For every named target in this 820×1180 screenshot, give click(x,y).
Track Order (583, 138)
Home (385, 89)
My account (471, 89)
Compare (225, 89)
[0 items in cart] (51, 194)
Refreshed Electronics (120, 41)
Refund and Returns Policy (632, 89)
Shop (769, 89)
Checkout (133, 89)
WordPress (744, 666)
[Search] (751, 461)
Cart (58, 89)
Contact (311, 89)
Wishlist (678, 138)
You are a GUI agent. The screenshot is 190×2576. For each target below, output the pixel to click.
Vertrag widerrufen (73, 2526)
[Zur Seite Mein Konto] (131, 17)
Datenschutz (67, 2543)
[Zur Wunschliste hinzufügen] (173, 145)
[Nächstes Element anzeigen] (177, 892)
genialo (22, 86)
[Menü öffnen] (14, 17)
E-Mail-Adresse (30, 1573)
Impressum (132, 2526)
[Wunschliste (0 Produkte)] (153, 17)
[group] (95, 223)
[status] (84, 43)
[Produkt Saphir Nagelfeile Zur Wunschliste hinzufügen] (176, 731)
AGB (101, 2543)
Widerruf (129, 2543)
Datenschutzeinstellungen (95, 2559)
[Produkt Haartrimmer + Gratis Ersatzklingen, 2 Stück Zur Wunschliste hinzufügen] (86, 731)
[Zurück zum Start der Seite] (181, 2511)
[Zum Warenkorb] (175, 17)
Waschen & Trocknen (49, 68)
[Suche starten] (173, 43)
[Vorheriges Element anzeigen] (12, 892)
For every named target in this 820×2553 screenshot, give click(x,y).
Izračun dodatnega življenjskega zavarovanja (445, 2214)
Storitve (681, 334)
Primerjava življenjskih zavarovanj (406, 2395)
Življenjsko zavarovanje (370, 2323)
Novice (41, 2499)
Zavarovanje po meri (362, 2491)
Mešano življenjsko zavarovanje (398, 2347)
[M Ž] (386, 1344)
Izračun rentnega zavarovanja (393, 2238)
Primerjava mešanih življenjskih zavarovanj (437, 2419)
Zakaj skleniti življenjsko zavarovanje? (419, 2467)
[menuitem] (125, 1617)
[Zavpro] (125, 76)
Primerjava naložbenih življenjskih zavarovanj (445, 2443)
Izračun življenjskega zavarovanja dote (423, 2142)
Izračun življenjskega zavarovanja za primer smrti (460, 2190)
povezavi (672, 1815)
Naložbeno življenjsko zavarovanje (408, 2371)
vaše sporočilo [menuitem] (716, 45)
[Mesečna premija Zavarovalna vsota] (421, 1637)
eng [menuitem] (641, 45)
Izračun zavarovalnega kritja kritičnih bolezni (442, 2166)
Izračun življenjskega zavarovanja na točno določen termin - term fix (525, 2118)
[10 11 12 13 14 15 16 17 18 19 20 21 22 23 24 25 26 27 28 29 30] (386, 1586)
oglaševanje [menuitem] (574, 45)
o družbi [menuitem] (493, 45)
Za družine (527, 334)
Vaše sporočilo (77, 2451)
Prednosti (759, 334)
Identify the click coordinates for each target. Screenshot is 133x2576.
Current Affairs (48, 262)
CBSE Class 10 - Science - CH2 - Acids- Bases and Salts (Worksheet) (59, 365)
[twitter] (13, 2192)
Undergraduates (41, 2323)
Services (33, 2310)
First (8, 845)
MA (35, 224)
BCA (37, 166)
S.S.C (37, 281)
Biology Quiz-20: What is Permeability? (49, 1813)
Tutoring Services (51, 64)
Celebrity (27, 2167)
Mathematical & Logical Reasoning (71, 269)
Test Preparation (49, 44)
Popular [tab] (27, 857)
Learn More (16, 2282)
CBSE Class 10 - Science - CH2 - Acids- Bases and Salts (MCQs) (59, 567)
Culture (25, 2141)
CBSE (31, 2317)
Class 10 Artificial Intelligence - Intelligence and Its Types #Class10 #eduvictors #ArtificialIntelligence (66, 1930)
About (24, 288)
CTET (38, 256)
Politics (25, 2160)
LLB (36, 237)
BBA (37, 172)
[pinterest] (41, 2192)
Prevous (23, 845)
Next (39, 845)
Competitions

▬▬▬▬▬▬

→ **Your goal**:
All entries must be given again exactly.

→ **Solved exercise**:
For every named target in this 820×1180 screenshot, give click(x,y).
Track Order (583, 138)
Home (385, 89)
My account (471, 89)
Compare (225, 89)
[0 items in cart] (51, 194)
Refreshed Electronics (120, 41)
Refund and Returns Policy (632, 89)
Shop (769, 89)
Checkout (133, 89)
WordPress (744, 666)
[Search] (751, 461)
Cart (58, 89)
Contact (311, 89)
Wishlist (678, 138)
You are a GUI agent. The screenshot is 190×2576. For each target below, output the pixel to click.
Vertrag widerrufen (73, 2526)
[Zur Seite Mein Konto] (131, 17)
Datenschutz (67, 2543)
[Zur Wunschliste hinzufügen] (173, 145)
[Nächstes Element anzeigen] (177, 892)
genialo (22, 86)
[Menü öffnen] (14, 17)
E-Mail-Adresse (30, 1573)
Impressum (132, 2526)
[Wunschliste (0 Produkte)] (153, 17)
[group] (95, 223)
[status] (84, 43)
[Produkt Saphir Nagelfeile Zur Wunschliste hinzufügen] (176, 731)
AGB (101, 2543)
Widerruf (129, 2543)
Datenschutzeinstellungen (95, 2559)
[Produkt Haartrimmer + Gratis Ersatzklingen, 2 Stück Zur Wunschliste hinzufügen] (86, 731)
[Zurück zum Start der Seite] (181, 2511)
[Zum Warenkorb] (175, 17)
Waschen & Trocknen (49, 68)
[Suche starten] (173, 43)
[Vorheriges Element anzeigen] (12, 892)
For every named target in this 820×2553 screenshot, give click(x,y).
Izračun dodatnega življenjskega zavarovanja (445, 2214)
Storitve (681, 334)
Primerjava življenjskih zavarovanj (406, 2395)
Življenjsko zavarovanje (370, 2323)
Novice (41, 2499)
Zavarovanje po meri (362, 2491)
Mešano življenjsko zavarovanje (398, 2347)
[M Ž] (386, 1344)
Izračun rentnega zavarovanja (393, 2238)
Primerjava mešanih življenjskih zavarovanj (437, 2419)
Zakaj skleniti življenjsko zavarovanje? (419, 2467)
[menuitem] (125, 1617)
[Zavpro] (125, 76)
Primerjava naložbenih življenjskih zavarovanj (445, 2443)
Izračun življenjskega zavarovanja dote (423, 2142)
Izračun življenjskega zavarovanja za primer smrti (460, 2190)
povezavi (672, 1815)
Naložbeno življenjsko zavarovanje (408, 2371)
vaše sporočilo [menuitem] (716, 45)
[Mesečna premija Zavarovalna vsota] (421, 1637)
eng [menuitem] (641, 45)
Izračun zavarovalnega kritja kritičnih bolezni (442, 2166)
Izračun življenjskega zavarovanja na točno določen termin - term fix (525, 2118)
[10 11 12 13 14 15 16 17 18 19 20 21 22 23 24 25 26 27 28 29 30] (386, 1586)
oglaševanje [menuitem] (574, 45)
o družbi [menuitem] (493, 45)
Za družine (527, 334)
Vaše sporočilo (77, 2451)
Prednosti (759, 334)
Identify the click coordinates for each target. Screenshot is 133x2576.
Current Affairs (48, 262)
CBSE Class 10 - Science - CH2 - Acids- Bases and Salts (Worksheet) (59, 365)
[twitter] (13, 2192)
Undergraduates (41, 2323)
Services (33, 2310)
First (8, 845)
MA (35, 224)
BCA (37, 166)
S.S.C (37, 281)
Biology Quiz-20: What is Permeability? (49, 1813)
Tutoring Services (51, 64)
Celebrity (27, 2167)
Mathematical & Logical Reasoning (71, 269)
Test Preparation (49, 44)
Popular [tab] (27, 857)
Learn More (16, 2282)
CBSE Class 10 - Science - CH2 - Acids- Bases and Salts (MCQs) (59, 567)
Culture (25, 2141)
CBSE (31, 2317)
Class 10 Artificial Intelligence - Intelligence and Its Types #Class10 #eduvictors #ArtificialIntelligence (66, 1930)
About (24, 288)
CTET (38, 256)
Politics (25, 2160)
LLB (36, 237)
BBA (37, 172)
[pinterest] (41, 2192)
Prevous (23, 845)
Next (39, 845)
Competitions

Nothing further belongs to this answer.